- _Excerpt to read_
· · · · · · ·
In my recent article about the realities of managing a virtualised infrastructure, I mentioned the need to patch offline virtual machine images. Whilst many offline images will be templates, they may still require operating system, security or application updates to ensure that they are not vulnerable when started (or when a cloned VM is created from a template).
Now Microsoft has a beta for a tool that will allow this – imaginatively named the Offline Virtual Machine Servicing Tool. Built on the Windows Workflow Foundation and PowerShell, it works with System Center Virtual Machine Manager and either System Center Configuration Manager or Windows Server Update Services to automate the process of applying operating system updates through the definition of servicing jobs. Each job will:
- “Wake” the VM (deploy and start it).
- Trigger the appropriate update cycle.
- Shut down the VM and return it to the library.
Although I haven’t tried this yet, it does strike me that there is one potential pitfall to be aware of – sysprepped images for VM deployment templates will start into the Windows mini-setup wizard. I guess the workaround in such a scenario is to use tools from the Windows Automated Installation Kit (WAIK) to inject updates into the associated .WIM file and deploy VMs from image, rather than by cloning sysprepped VMs.
“I mentioned the need to patch offline virtual machine images.”
· · · · · · ·
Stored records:
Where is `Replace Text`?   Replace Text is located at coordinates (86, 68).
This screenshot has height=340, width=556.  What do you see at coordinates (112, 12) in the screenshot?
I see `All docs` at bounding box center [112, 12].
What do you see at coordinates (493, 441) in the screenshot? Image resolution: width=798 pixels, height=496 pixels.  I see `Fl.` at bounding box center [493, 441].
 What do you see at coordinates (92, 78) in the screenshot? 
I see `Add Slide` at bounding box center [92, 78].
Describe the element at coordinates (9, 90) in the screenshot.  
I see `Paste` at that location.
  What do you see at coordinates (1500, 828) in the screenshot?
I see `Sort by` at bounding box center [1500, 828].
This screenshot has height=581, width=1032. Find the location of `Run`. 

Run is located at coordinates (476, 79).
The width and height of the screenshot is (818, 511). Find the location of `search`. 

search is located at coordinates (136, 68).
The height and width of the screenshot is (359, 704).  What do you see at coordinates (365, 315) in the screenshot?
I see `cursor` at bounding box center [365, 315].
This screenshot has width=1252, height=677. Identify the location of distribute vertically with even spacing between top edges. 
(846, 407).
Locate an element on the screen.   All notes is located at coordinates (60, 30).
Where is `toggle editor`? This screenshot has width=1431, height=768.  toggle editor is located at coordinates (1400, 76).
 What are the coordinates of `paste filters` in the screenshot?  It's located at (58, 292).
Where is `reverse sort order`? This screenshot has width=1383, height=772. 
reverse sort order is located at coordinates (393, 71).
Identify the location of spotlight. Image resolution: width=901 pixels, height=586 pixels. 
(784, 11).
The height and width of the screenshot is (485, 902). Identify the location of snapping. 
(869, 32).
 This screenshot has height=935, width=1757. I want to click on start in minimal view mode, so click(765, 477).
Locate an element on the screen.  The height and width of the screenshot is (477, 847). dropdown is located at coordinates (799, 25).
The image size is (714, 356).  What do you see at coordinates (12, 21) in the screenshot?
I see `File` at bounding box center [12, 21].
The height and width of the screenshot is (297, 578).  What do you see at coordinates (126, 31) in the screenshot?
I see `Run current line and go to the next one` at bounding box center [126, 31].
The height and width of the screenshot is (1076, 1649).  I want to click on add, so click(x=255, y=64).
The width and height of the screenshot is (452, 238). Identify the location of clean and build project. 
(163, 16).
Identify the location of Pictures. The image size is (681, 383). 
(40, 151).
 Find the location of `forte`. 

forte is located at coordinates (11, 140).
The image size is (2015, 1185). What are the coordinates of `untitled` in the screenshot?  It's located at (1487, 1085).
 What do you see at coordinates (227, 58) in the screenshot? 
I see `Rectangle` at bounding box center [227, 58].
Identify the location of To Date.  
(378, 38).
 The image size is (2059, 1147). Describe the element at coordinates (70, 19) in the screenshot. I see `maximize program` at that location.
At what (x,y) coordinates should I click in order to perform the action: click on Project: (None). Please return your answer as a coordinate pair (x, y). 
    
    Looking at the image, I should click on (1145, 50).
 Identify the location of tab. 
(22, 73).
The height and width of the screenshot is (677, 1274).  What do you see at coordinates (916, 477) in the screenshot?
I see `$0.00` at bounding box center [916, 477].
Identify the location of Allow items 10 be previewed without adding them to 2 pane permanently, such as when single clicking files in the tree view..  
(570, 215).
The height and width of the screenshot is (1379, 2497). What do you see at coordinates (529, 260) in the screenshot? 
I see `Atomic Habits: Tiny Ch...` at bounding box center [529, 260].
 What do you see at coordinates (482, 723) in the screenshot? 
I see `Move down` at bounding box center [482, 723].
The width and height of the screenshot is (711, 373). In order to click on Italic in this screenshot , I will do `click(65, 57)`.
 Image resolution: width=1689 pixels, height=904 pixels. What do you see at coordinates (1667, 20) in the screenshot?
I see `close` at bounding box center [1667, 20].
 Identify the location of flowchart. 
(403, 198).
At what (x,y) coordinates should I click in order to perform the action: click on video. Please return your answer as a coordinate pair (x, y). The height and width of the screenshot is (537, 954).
· · · · · · ·
- _Exercise objective_
Answer these questions about the post on patching offline virtual machine images:
(a) What two technologies is the Offline Virtual Machine Servicing Tool built on?
(b) What is the final thing each servicing job does?
(c) What do sysprepped images for VM deployment templates start into?

- _Task answer_
(a) Windows Workflow Foundation and PowerShell.
(b) It shuts down the VM and returns it to the library.
(c) The Windows mini-setup wizard.